And yet there is this strange lack of awareness that makes them chatter as they stride across the island, arguing this way and that, they will die, or they won’t, six days or five or seven, where will it flood last, where should they build a hut or put up a tent to keep going until the last moment. It feels unreal, as if death had no consistency—and yet again, their knowledge of that thing was too fleeting for them to be truly afraid of it, they cannot imagine what it means to drown. Right away the idea of a hut distracts them, amuses them; not one of the three tells the others to be quiet because there is danger, because there is urgency. They think. Where can they find wooden poles for the structure of a tent or a roof, what can they use for tarps, which sheets if they have to, how big.
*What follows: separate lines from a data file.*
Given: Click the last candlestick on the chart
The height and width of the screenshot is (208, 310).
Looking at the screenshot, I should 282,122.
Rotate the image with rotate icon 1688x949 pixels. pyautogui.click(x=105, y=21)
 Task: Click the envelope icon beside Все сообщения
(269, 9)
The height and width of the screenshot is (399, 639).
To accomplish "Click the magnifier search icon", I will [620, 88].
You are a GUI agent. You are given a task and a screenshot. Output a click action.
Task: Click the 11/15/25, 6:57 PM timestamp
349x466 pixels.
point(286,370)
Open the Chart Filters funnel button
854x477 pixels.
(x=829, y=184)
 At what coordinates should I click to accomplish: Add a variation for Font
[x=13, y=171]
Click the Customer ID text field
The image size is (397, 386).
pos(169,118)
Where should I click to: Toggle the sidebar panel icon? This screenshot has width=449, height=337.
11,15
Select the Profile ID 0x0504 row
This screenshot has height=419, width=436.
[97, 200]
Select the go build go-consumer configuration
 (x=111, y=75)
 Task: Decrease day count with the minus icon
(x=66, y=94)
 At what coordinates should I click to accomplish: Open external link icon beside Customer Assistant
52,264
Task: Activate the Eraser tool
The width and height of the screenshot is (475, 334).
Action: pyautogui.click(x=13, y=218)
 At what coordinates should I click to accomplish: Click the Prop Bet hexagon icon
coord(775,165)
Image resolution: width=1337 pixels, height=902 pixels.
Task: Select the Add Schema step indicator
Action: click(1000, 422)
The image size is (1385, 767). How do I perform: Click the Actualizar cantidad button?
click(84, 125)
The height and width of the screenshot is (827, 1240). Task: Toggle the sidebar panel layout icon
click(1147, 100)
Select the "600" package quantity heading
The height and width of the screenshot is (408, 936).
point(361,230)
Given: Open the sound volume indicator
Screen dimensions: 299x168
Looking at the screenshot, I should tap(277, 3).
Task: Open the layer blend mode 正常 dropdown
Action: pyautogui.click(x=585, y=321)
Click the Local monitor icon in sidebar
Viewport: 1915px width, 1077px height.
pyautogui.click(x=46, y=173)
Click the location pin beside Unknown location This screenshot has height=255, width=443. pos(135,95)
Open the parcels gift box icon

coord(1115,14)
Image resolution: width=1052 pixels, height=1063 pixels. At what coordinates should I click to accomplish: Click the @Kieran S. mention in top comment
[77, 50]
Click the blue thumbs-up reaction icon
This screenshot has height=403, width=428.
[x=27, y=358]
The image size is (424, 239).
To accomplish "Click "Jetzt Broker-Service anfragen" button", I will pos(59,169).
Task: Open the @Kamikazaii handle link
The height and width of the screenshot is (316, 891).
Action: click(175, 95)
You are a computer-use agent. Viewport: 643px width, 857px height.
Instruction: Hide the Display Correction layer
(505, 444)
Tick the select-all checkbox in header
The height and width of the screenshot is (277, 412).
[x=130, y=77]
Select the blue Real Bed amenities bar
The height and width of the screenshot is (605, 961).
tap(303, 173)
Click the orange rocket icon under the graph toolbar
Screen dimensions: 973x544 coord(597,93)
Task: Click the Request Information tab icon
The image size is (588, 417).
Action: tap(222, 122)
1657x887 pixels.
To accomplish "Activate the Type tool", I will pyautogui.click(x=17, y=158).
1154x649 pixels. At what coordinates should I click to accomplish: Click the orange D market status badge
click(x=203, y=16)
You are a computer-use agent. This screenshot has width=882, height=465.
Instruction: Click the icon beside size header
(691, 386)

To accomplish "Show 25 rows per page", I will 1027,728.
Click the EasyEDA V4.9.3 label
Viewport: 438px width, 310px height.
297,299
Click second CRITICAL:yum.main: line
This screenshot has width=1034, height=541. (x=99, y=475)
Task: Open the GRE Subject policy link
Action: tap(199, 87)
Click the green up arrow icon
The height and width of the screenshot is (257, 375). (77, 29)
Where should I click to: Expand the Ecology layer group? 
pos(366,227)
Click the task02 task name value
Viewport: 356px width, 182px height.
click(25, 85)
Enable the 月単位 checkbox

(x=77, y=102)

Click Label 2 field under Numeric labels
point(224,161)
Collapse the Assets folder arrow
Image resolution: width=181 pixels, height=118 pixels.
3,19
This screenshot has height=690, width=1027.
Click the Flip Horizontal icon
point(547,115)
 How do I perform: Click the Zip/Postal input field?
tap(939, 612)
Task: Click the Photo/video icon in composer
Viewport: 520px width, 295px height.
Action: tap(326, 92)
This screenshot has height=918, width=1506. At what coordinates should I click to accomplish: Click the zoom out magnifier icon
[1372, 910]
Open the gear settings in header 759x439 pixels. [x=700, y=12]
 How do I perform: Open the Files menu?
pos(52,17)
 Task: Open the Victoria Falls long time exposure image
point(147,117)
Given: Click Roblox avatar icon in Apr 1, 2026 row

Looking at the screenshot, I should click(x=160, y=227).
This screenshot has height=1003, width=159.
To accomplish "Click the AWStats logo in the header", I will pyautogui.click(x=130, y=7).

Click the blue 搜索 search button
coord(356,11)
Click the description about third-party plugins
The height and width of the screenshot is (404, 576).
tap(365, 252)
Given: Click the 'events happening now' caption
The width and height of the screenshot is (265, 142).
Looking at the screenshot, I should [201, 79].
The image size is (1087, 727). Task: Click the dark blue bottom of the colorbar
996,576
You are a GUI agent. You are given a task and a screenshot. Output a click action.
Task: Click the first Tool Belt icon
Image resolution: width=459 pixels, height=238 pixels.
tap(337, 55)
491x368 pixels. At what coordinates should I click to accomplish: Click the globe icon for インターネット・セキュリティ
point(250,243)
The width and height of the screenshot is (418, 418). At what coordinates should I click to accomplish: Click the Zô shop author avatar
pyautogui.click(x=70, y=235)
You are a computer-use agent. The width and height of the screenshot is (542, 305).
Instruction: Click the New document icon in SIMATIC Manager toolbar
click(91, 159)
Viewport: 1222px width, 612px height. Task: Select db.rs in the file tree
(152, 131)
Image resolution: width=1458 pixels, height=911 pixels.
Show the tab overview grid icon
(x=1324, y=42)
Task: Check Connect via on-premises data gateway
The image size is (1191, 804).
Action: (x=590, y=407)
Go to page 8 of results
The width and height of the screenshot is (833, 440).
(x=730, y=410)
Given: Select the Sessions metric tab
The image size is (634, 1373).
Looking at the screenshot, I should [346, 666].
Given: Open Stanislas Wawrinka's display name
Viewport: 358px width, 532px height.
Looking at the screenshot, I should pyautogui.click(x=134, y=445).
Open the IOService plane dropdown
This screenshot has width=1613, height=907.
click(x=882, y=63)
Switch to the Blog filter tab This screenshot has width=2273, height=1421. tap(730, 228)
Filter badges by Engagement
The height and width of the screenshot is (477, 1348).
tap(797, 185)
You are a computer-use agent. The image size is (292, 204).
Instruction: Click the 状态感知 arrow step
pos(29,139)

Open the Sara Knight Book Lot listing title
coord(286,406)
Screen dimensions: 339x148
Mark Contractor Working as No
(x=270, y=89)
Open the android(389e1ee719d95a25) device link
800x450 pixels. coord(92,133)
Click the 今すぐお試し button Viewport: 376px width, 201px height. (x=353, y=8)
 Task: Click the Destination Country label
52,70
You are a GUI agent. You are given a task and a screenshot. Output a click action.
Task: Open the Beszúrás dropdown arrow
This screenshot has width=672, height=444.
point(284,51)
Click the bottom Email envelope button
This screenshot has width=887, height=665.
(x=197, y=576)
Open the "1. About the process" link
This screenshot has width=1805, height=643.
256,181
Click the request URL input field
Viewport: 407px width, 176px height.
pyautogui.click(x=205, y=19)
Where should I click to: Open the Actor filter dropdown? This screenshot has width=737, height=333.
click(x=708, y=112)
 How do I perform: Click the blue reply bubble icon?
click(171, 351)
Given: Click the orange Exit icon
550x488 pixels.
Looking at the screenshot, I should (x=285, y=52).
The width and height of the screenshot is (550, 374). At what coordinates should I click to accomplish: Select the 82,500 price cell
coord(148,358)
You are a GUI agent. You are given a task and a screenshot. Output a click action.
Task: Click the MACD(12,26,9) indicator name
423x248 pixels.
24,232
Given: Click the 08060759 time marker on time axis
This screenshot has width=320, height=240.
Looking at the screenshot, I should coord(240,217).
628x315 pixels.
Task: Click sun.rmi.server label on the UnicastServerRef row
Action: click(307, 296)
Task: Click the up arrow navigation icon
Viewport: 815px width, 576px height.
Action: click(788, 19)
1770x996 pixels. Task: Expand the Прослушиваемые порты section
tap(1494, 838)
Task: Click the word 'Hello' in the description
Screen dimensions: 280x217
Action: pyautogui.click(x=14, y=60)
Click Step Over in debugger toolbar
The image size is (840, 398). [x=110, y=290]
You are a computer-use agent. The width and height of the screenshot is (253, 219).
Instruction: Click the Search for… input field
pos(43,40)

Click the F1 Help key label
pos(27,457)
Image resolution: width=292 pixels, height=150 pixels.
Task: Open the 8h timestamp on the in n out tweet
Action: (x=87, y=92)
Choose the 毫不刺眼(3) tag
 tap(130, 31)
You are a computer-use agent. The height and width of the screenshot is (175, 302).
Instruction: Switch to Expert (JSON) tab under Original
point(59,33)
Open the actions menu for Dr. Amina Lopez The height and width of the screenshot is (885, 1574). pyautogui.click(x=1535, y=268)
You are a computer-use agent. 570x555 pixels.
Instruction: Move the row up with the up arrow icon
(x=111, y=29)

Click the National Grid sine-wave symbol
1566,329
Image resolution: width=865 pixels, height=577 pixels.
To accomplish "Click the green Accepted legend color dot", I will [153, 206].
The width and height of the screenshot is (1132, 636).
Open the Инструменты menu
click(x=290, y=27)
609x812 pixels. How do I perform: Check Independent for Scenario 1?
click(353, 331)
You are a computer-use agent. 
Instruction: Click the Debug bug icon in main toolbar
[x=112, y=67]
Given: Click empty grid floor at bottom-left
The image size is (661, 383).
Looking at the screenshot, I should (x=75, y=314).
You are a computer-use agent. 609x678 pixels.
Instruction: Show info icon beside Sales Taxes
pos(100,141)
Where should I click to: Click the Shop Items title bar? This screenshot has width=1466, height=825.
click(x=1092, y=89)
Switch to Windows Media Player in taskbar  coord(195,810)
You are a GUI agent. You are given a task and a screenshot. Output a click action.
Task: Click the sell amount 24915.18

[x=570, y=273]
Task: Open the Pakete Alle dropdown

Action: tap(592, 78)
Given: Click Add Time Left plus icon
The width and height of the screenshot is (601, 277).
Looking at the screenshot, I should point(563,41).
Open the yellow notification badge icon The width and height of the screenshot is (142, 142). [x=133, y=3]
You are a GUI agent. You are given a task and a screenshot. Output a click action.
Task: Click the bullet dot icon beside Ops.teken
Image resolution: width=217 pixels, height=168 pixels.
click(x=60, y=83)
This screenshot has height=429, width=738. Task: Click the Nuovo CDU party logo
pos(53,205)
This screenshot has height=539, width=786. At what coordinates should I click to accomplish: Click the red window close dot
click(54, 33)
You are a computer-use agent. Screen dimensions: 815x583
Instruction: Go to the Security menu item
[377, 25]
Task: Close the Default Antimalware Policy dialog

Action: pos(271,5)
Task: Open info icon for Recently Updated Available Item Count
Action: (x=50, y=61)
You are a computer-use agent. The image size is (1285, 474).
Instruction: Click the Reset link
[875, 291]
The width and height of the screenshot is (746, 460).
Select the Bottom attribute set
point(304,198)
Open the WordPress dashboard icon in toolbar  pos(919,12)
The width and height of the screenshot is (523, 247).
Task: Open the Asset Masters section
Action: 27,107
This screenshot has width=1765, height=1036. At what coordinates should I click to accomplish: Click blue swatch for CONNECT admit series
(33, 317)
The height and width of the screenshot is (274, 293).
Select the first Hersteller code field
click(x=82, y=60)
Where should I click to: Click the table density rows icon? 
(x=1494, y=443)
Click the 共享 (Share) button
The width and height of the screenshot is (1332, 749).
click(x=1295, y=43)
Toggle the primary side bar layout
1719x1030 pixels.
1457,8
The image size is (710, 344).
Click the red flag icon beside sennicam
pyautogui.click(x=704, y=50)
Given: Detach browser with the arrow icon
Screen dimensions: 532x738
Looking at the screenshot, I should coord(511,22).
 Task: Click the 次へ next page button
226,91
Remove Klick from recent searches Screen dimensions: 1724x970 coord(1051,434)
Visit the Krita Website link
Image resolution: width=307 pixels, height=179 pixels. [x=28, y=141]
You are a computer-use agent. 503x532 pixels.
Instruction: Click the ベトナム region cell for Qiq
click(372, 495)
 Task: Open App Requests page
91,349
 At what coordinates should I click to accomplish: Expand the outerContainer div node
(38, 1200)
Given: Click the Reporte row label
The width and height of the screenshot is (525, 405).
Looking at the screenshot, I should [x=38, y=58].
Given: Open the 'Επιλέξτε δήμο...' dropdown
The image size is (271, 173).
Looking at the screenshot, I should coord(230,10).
What will resist the sun and wind, how much food and water should they take; and the hens, and a mattress for the three of them.
So of course while they are dawdling from place to place on the tiny island, of course when the boat appears on the horizon, a little dark spot melting into the sunlight, they don’t even notice it.
Yet it is there, that boat, for the time being it is in the distance, uncertain, but there can be no doubt that it has set its course for their hill—the only land within sight when you are coming the way it is from the northwest, the other islands are on the other side, invisible. On the boat a figure is moving about. It’s because of a brusqueness in its movements, an impatience, that an hour later, when Louie springs up all of a sudden with a shout, they will all swear it is Pata on his way back.
The fact that it is far too soon: they don’t think of that.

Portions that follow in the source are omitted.